Le Monsieur est très religieux, poli et surtout taciturne. Son visage est orné d’une barbe d’un envoyé de Dieu, ses djallabiés s’arrêtent juste au niveau des genoux. Daoussa l’adopte, fait de lui membre de la famille et cadeaute de sa fille. Le jeune homme est recruté à la SNER, 3 ans après il est envoyé au projet de déminage, la vache à lait de la famille, pour lui permettre d’avoir un toit, une famille et une cour. Le jeune homme réalisera tout cela en moins d’une année avec quelques pieds à terre à Khartoum et à El Fasher. Le jeune homme est devenu un grand Monsieur, il est maintenant « drictaire.» Il roule dans les grosses cylindrées. Son nom est cité un peu partout dans la famille, il assiste aux réunions de celle-ci. Daoussa le trouve suffisamment mûr et intégré pour lui confier la direction de la SNER ; c’est le loup dans la bergerie.  Très occupé de toutes sortes d’affaires ; Ambassade du Tchad à tripoli, affaires familiales, rébellion, etc., Daoussa  ne s’est pas rendu compte que sa SNER est en train d’être mise en mini pièces détachées irrécupérables, quand il s’en rend compte c’est trop tard : pillé, dilapidée, surendettée, la SNER est devenue  l’ombre d’elle-même, elle n’existe que de son nom. Les jaloux parlent d’un château en Belgique et quelques appartements au Canada, sans parler du Soudan.

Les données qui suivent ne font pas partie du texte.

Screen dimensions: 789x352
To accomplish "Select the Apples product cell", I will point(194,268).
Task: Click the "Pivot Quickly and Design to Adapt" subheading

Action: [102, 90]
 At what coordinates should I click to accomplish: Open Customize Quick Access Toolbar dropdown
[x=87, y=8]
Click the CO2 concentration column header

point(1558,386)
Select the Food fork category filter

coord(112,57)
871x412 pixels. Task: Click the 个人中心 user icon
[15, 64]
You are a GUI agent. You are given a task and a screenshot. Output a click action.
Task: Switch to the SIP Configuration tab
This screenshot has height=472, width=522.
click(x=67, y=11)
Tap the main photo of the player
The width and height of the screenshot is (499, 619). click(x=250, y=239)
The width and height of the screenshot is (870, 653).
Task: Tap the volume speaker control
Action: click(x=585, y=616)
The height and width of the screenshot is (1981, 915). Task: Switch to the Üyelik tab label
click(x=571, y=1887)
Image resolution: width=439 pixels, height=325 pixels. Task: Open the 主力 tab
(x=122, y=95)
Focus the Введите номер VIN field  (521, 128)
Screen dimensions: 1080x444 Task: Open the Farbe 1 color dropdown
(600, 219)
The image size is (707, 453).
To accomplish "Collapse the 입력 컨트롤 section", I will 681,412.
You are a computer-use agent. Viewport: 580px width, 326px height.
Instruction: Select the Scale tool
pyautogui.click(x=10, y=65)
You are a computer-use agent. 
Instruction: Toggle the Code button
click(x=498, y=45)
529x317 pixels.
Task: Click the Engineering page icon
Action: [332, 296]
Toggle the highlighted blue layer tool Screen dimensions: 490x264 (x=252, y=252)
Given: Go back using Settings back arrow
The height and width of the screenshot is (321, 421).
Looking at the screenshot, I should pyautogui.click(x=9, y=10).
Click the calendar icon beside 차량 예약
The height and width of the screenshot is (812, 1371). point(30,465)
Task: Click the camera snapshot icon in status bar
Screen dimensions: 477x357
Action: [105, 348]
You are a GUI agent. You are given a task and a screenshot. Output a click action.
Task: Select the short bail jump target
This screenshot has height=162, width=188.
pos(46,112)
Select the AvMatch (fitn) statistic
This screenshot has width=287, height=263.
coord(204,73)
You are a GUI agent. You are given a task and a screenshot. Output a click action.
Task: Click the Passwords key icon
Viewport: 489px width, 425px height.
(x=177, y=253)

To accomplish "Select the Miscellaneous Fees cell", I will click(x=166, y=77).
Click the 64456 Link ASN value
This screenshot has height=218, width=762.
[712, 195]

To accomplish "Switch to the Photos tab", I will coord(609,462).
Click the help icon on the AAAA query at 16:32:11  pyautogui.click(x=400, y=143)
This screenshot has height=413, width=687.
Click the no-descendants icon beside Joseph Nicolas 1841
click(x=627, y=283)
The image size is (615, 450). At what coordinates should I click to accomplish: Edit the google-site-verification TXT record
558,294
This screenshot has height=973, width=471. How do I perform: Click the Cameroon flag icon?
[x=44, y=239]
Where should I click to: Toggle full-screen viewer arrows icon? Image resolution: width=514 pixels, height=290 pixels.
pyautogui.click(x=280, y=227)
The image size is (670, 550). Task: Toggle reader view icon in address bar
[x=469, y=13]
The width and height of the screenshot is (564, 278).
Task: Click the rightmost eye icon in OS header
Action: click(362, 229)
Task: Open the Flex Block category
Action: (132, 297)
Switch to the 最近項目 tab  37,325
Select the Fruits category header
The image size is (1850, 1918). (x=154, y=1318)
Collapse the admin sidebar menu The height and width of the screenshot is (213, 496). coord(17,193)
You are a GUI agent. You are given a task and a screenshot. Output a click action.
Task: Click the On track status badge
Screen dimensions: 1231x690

Depuis, Daoussa s’agite frénétiquement pour faire revivre sa SNER.  C’est devenu un drame familial.  Daoussa a non seulement chassé de la SNER, mais fait divorcer avec sa famille et mis la justice à ses trousses.

Daoussa veut coûte que coûte le coffrer mais le Sultan Deby s’y est catégoriquement opposé ; ce qui crée d’ailleurs ces derniers temps un réel froid entre le Sultan Deby et son frère, le propriétaire de la SNER.